The preservation of the scholarly record, which includes published research articles, is important. For printed materials, this task falls, e.g., to libraries. In the digital era, the digital object identifier (DOI) system is meant to ensure that there is a persistent way to find objects such as an article that is published online. Research articles and other digital resources with an assigned DOI can, in theory, always be accessed using this unique identifier, even if the underlying link might change. For example, if a publisher were to cease operations, the DOI could point to a new location such as a digital archive. Such archives can be publicly accessible, or they can save materials in the background only for the case that other sources fail (“dark” archives).
Martin Paul Eve, Crossref and Birkbeck University of London, UK, has investigated whether research articles with an assigned DOI are adequately preserved. He used archives such as those of national libraries, Portico, Gallica, or HathiTrust to build a database of over 7.4 million articles with DOIs. He found that there were ca. 5.9 million copies of these articles in total in the studied archives, and that about 4.3 million articles had at least one archived copy. This means that ca. 58 % of the articles in the database were preserved in some way, but ca. 28 % seemed to be unpreserved. About 14 % of the articles were excluded from the analysis (e.g., due to a recent date of publication or insufficient data on the publication date).
Eve also evaluated how well members of Crossref, which is the largest digital object identifier (DOI) registration agency, preserve their content. He found that fewer than 1 % of members could be confirmed to preserve over 75 % of their content in three or more of the studied archives. About 8.5 % of members were found to preserve over 50 % of their content in two or more archives, and about 33 % met the threshold of preserving at least 25 % of their content in at least one archive. Eve suggests, for example, that DOI registration agencies should define a minimum required standard of preservation and enforce it.
- Digital Scholarly Journals Are Poorly Preserved: A Study of 7 Million Articles,
Martin Paul Eve,
J. Libr. Scholarly Commun. 2024.
https://doi.org/10.31274/jlsc.16288

**PROBLEM 1**. Update the records starting at the one containing "Point to the 2% figure" and ending at the one containing "Click the topmost green": replace "bullet icon" with "bullet symbol", keep everything else unchanged, and return only those records.

**ITEMS**.

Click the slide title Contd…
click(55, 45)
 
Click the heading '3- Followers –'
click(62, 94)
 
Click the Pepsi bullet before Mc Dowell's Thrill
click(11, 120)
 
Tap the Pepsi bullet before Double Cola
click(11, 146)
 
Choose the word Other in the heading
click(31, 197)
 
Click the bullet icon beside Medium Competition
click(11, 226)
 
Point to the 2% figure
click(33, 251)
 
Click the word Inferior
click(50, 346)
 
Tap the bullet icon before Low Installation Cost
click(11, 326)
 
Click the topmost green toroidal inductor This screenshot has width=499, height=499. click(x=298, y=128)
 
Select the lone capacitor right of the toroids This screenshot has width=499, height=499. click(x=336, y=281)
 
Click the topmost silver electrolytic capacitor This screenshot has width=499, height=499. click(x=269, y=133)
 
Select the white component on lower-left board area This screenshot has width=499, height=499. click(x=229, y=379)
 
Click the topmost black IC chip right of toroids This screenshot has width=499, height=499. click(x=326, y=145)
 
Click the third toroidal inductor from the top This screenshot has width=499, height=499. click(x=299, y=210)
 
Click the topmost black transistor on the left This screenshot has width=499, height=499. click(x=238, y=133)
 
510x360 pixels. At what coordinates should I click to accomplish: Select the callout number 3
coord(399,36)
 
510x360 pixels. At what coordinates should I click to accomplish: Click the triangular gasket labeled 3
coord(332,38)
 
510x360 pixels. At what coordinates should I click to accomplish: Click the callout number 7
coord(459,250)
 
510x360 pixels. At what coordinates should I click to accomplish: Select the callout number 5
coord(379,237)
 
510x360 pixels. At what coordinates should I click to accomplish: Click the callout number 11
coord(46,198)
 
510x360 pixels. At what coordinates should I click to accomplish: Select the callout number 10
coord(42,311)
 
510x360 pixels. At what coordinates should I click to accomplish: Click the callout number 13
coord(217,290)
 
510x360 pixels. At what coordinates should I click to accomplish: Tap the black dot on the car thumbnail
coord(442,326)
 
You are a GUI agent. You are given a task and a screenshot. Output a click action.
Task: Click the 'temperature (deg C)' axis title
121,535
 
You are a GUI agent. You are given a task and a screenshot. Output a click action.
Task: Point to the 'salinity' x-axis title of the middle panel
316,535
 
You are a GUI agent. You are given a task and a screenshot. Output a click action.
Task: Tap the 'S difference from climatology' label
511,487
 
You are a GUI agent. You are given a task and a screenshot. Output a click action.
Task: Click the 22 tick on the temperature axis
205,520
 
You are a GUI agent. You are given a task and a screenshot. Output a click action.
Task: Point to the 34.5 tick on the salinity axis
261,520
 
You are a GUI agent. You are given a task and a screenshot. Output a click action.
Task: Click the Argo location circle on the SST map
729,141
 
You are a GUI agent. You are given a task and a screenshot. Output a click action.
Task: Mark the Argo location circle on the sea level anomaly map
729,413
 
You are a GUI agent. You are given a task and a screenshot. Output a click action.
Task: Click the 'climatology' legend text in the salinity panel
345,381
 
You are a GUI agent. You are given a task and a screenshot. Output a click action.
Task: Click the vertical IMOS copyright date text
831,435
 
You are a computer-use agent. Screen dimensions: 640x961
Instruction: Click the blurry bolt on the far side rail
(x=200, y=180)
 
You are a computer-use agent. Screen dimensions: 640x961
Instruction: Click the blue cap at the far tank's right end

**PROBLEM 2**. According to the article on preserving digital scholarly journals, what share of Crossref members could be confirmed to preserve over 75% of their content in three or more of the studied archives?

**COMPLETE RESPONSE 1**.
Point to the 2% figure
click(33, 251)
 
Click the word Inferior
click(50, 346)
 
Tap the bullet symbol before Low Installation Cost
click(11, 326)
 
Click the topmost green toroidal inductor This screenshot has width=499, height=499. click(x=298, y=128)

**COMPLETE RESPONSE 2**. Fewer than 1% of members.